原文:
その点、多くのECパッケージでは開発ベンダーがソースコードを開示していないため、オープンソースなどと比べると、セキュリティが非常に強固であるといえます。
ECパッケージを5つ紹介
ECパッケージの基本的な特徴やメリットがわかったところで、具体的な製品としてどのようなものがあるのかを把握しておきましょう。
ここでは、BtoC向けのECパッケージを5つ紹介します。
1. EC-Orange
「EC-Orange」ではソースコードを開示しているため、自由度の高いECサイトの構築が可能です。2007年からサービスを提供しており、導入企業の多さも安心できるポイントだといえます。
大量のアクセスや受注でも問題のないインフラ環境を構築できるので、比較的規模の大きなECサイトでも十分に対応できます。
また、API連携をベースとしたシステム開発が行われているので、外部システム連携のほか、購買データ連携や商品マスタ連携などもスムーズに行えます。
2. ecbeing
「ecbeing」の導入実績は1,400社以上と、中堅企業や大手企業向けECサイト構築において、シェアNo.1(2021年11月現在)の実績を誇るプラットフォームです。
さまざまな業種・業態に対応したサービスを展開しており、BtoCやBtoBのECサイトだけでなく、ショッピングモールの構築や越境ECにも対応しています。
国内最大規模の体制による開発やマーケティングなどのサポートが受けられるので、中規模以上のECサイトを構築したいときにもおすすめのサービスといえるでしょう。
3. eltexDC
「eltexDC」は小規模なECサイトの構築に強みを持っており、カスタマイズ性に優れている点が特徴です。コンパクトにまとめられていますが、ECサイトの構築や運用に必要な機能は一通りそろっているので問題ありません。
ECに関する情報を一元的に管理することができ、リアルタイムで情報が反映されます。データの分析や各種キャンペーン施策の実行が行いやすいため、プロモーション活動に力を入れたい企業に向いているといえるでしょう。
4. EC-CUBE
「EC-CUBE」にはダウンロード版とクラウド版の2種類が用意されており、全国で3万5,000以上の店舗が利用しています。また、クラウド版は2週間無料で試すことも可能です。
種類としてはオープンソース型のEC構築システムで、プラグインは350種類以上あり、カスタマイズやデザインの自由度は高いといえるでしょう。
EC業界国内最大級のECパートナーネットワークを活かし、ECサイト運営における多様な課題やニーズに対応してくれる点も特徴です。
5. ebisumart
「ebisumart」はクラウド型ECパッケージで、時流やニーズに合わせてシステムを常に最新化できる点に大きな特徴があります。

提供データ:
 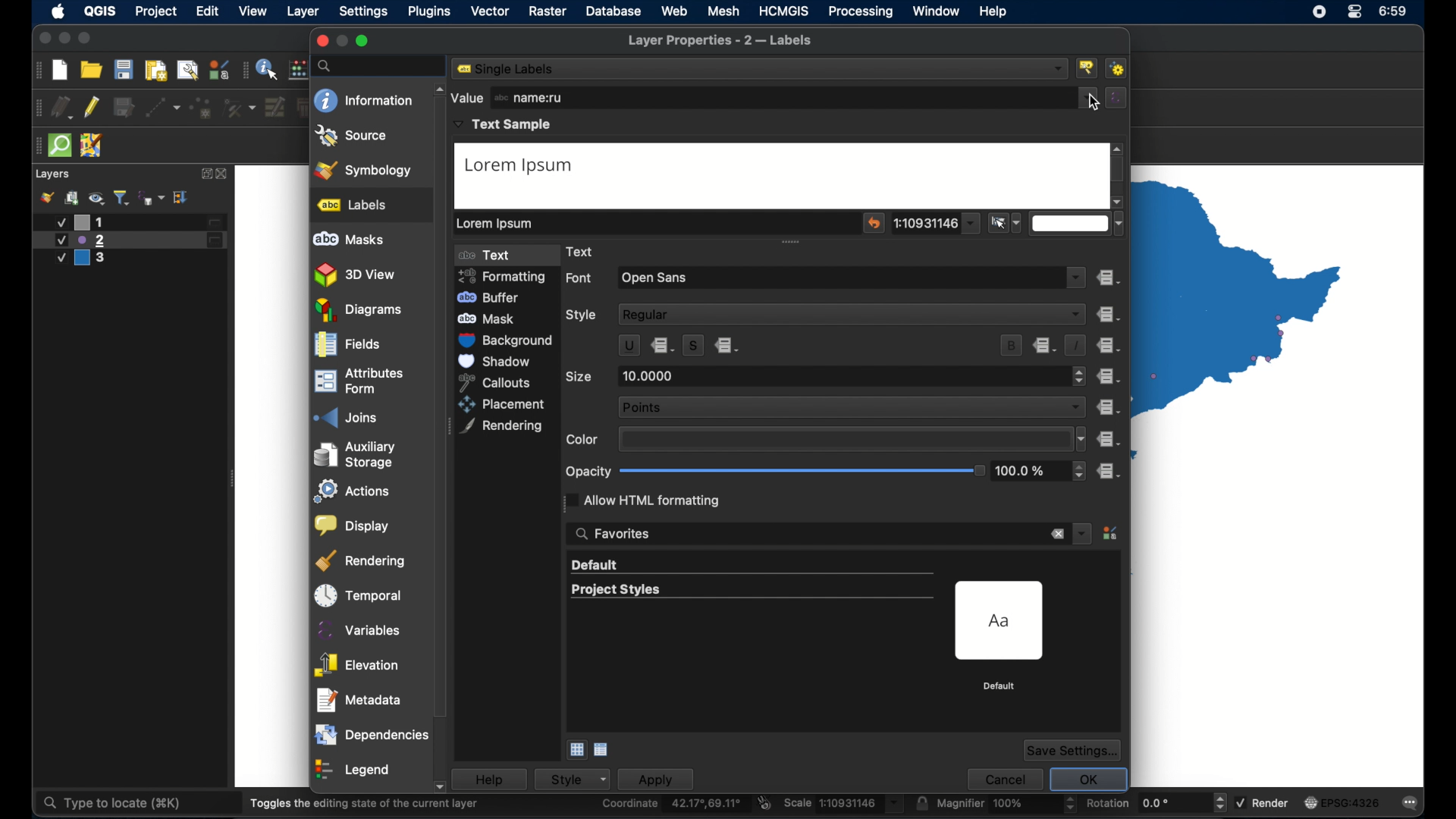 What do you see at coordinates (497, 779) in the screenshot?
I see `help` at bounding box center [497, 779].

取り組む課題:
1. 原文をもとに、次の問いに答えよ。
(a) 「EC-Orange」がサービスの提供を始めたのは何年か。
(b) 「ecbeing」の導入実績は何社以上とされているか。
(c) 「EC-CUBE」のクラウド版を無料で試せる期間はどれだけか。
2. 原文のうち、「さまざまな業種・業態に対応し」から始まり「由度は高いといえるでしょう。」で終わる部分を、一字も変えずに書き写せ。

各課題の解答:
1.
(a) 2007年である。
(b) 1,400社以上である。
(c) 2週間である。

2.
さまざまな業種・業態に対応したサービスを展開しており、BtoCやBtoBのECサイトだけでなく、ショッピングモールの構築や越境ECにも対応しています。
国内最大規模の体制による開発やマーケティングなどのサポートが受けられるので、中規模以上のECサイトを構築したいときにもおすすめのサービスといえるでしょう。
3. eltexDC
「eltexDC」は小規模なECサイトの構築に強みを持っており、カスタマイズ性に優れている点が特徴です。コンパクトにまとめられていますが、ECサイトの構築や運用に必要な機能は一通りそろっているので問題ありません。
ECに関する情報を一元的に管理することができ、リアルタイムで情報が反映されます。データの分析や各種キャンペーン施策の実行が行いやすいため、プロモーション活動に力を入れたい企業に向いているといえるでしょう。
4. EC-CUBE
「EC-CUBE」にはダウンロード版とクラウド版の2種類が用意されており、全国で3万5,000以上の店舗が利用しています。また、クラウド版は2週間無料で試すことも可能です。
種類としてはオープンソース型のEC構築システムで、プラグインは350種類以上あり、カスタマイズやデザインの自由度は高いといえるでしょう。